10. And we with Holy Church unite,
As evermore is just and right,
In glory to the King of Light.
Alleluya!

==Melody==
The melody begins with a three-fold Alleluia, sung as a refrain, beginning and ending on the tonic. The first and second lines of each stanza share the same melody, and the third line takes its melody from the refrain.

The rhythm of the hymn is that of number and not of accent or of classical quantity. However, the melody to which it is sung can scarcely be divorced from the lilt of triple time. As a result, there is sometimes the appearance of a conflict between the accent of the Latin words and the real, if unintentional, stress of the melody. A number of hymnals give the melody in plain-song notation, and (theoretically, at least) this would permit the accented syllables of the Latin text to receive an appropriate stress of the voice. Commonly, however, the hymnals adopt the modern triple time.

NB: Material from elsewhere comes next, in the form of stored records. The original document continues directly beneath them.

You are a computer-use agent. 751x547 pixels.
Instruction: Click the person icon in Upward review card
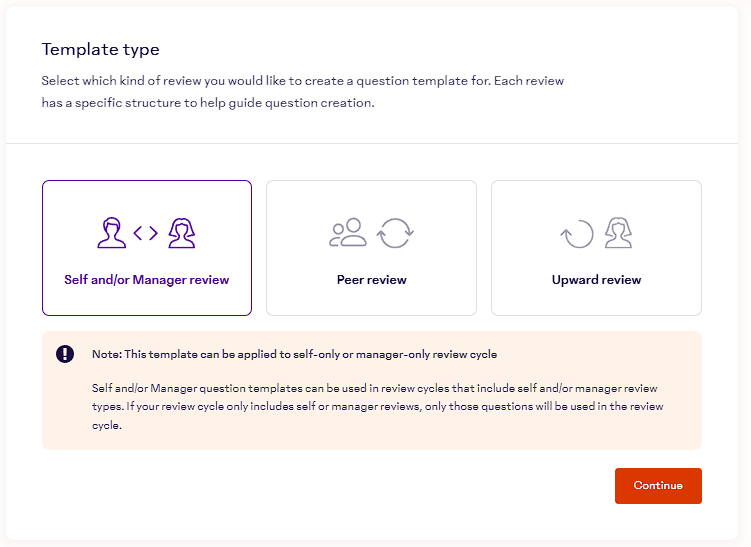(619, 233)
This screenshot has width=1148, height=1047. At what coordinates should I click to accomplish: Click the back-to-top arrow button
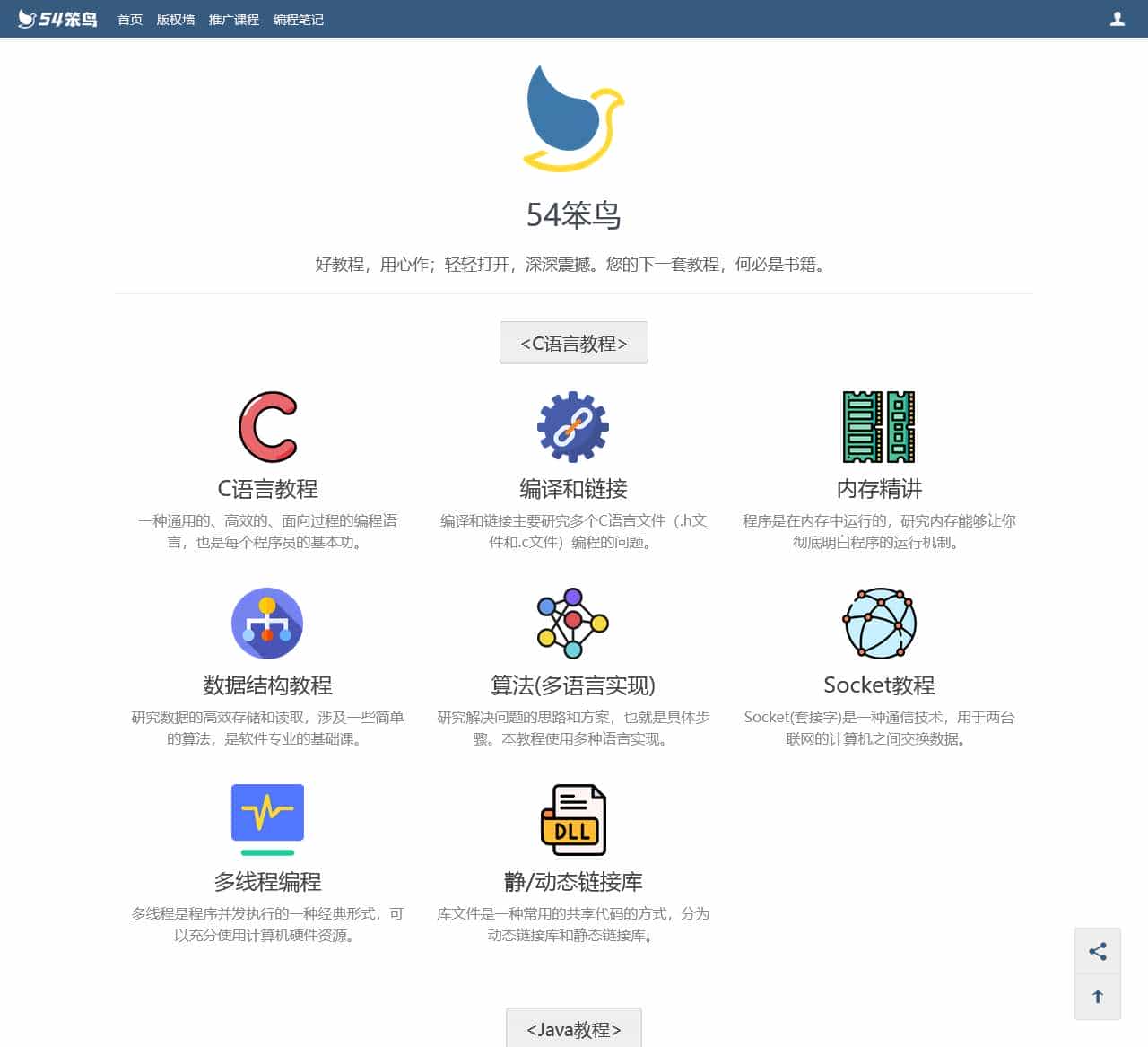pyautogui.click(x=1098, y=996)
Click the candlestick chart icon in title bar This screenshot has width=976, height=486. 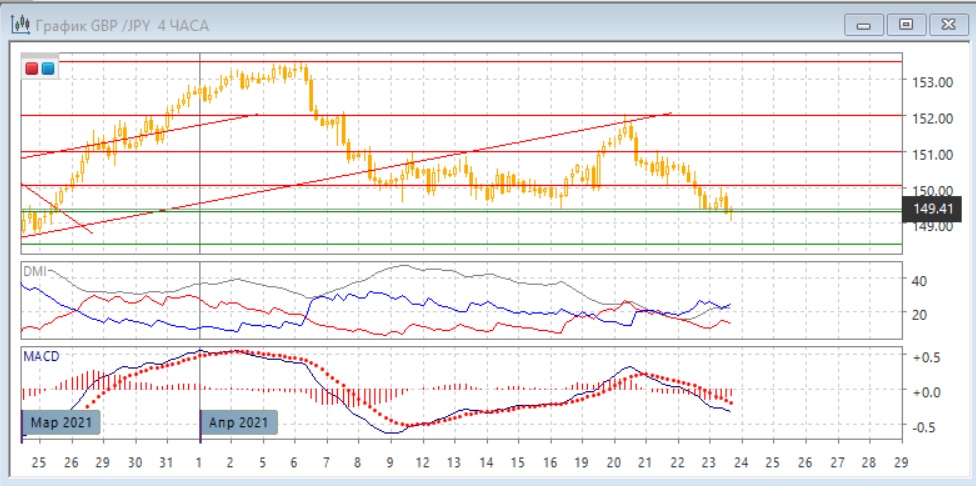(20, 25)
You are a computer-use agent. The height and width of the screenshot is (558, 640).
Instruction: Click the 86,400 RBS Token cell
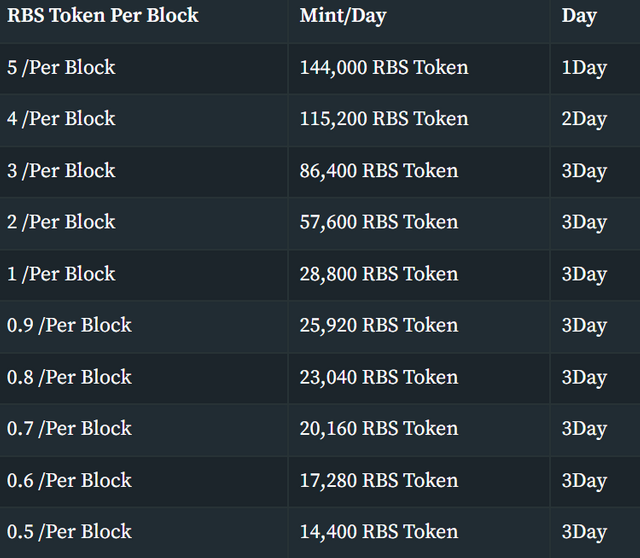[x=419, y=171]
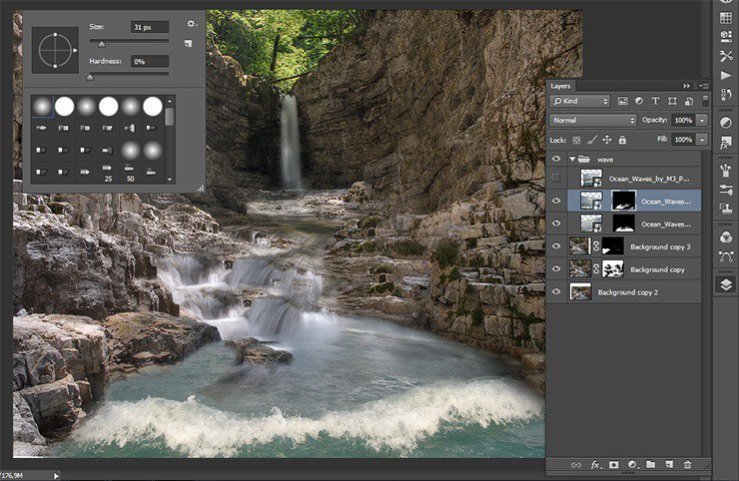Viewport: 739px width, 481px height.
Task: Click the Layers panel tab
Action: tap(561, 86)
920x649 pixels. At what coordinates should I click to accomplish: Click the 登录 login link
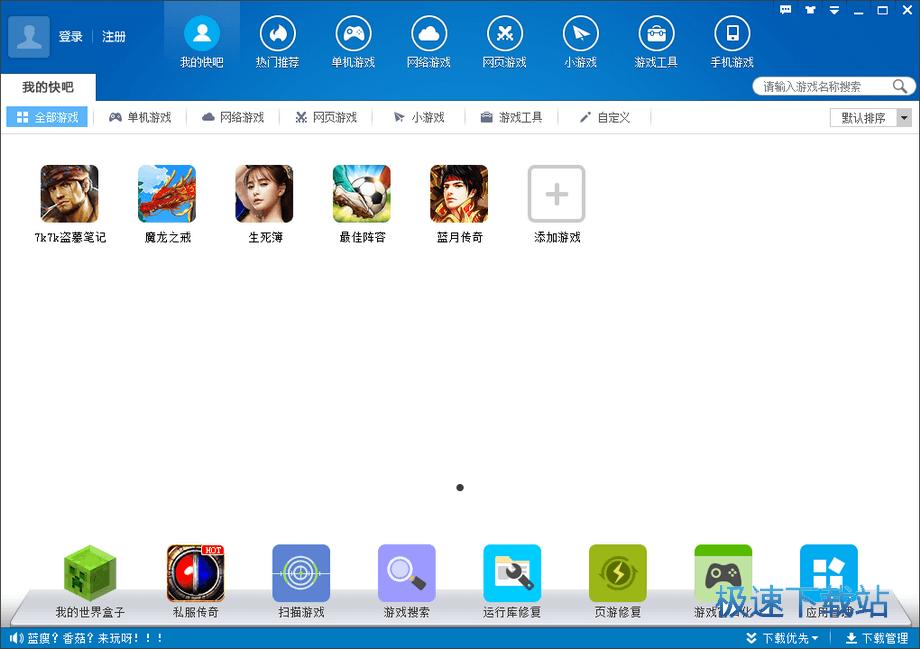point(70,37)
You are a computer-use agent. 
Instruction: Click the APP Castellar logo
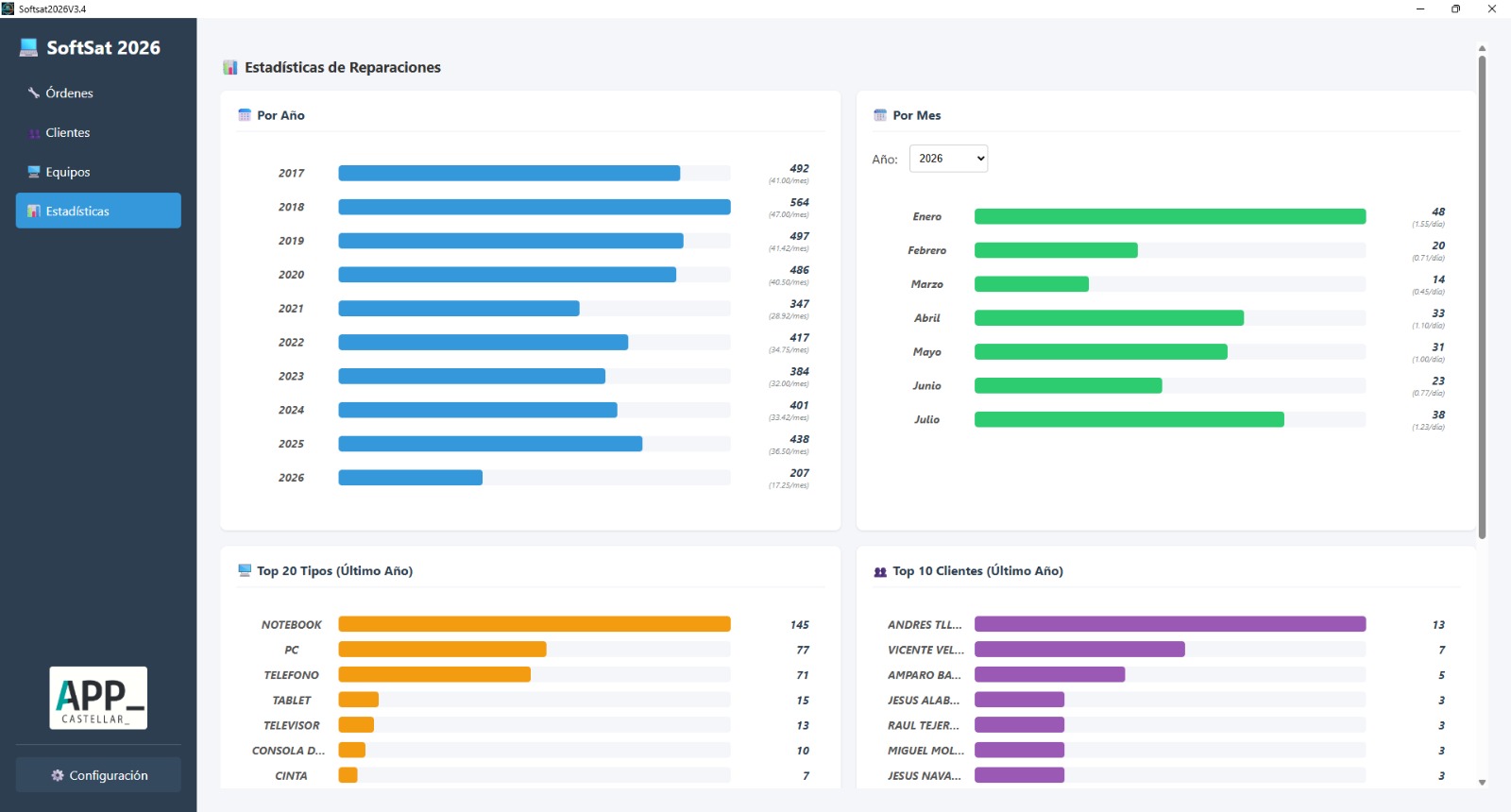pyautogui.click(x=98, y=698)
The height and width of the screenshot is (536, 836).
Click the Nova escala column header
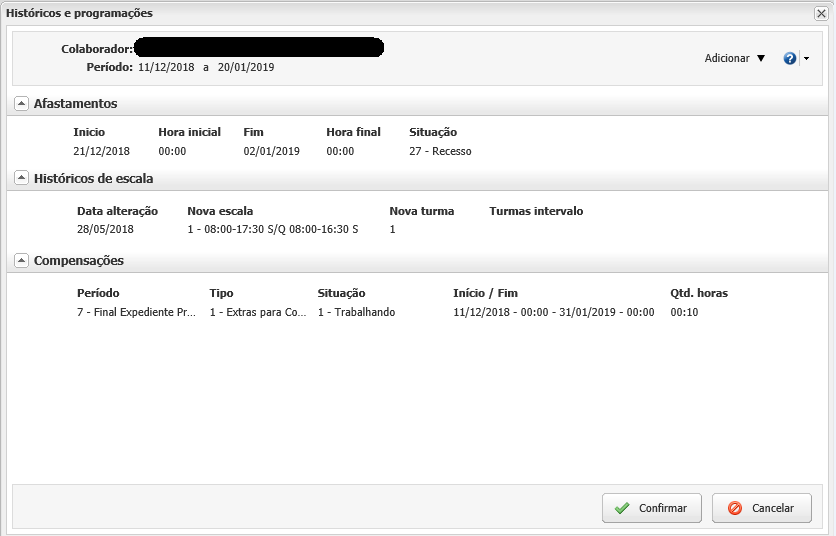pyautogui.click(x=220, y=212)
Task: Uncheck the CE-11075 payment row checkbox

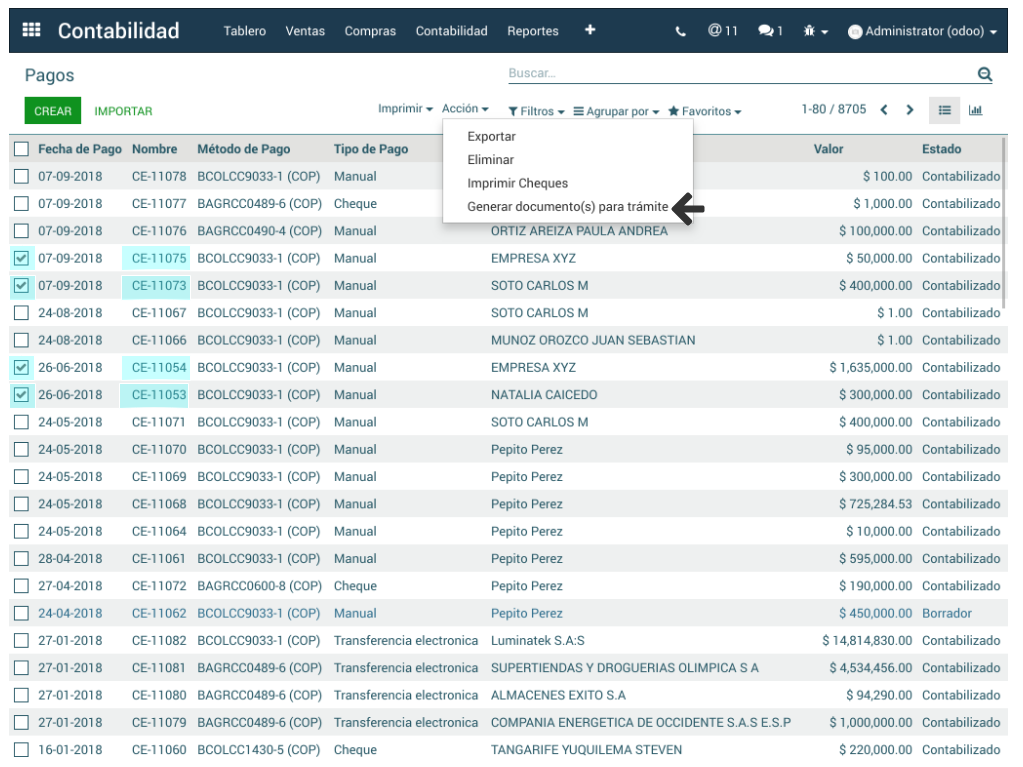Action: point(21,258)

The melody has been used as the inspiration for numerous organ pieces, including settings by French baroque composers Marc-Antoine Charpentier (H.312 and H.356), Pierre Dandrieu, and Jean-Francois Dandrieu, as well as variations by Alexandre Guilmant and Pierre Jean Porro.

==History==

The hymn was very popular in France, whence it has spread to other countries. The 19th-century volume "The Liturgical Year" entitles it "The Joyful Canticle" and gives Latin text with English prose translation, with a triple Alleluia preceding and following the hymn. In certain hymnals, however, this triple Alleluia is sung also between the stanzas; and in others, greater particularity is indicated in the distribution of the stanzas and of the Alleluias, which has a great effect, in the words of John Mason Neale, "It is scarcely possible for any one, not acquainted with the melody, to imagine the jubilant effect of the triumphant Alleluia attached to apparently less important circumstances of the Resurrection. It seems to speak of the majesty of that event, the smallest portions of which are worthy to be so chronicled." The conflict of stress and word-accent led Neale to speak of the "rude simplicity" of the poem and to ascribe the hymn to the twelfth century in his volume (although the note prefixed to his own translation assigns the hymn to the thirteenth century). The French priest Jacques Paul Migne also declares it to be very ancient. It is only recently that its true authorship has been discovered, with the Dictionary of Hymnology (2nd ed., 1907) tracing it back only to the year 1659, with earlier sources finding it in a Roman Processional of the sixteenth century.

The hymn was assigned in the various French Paroissiens to the Benediction of the Blessed Sacrament, on Easter Sunday.

It was paraphrased in German in 1885 as "Ihr Christen, singet hocherfreut".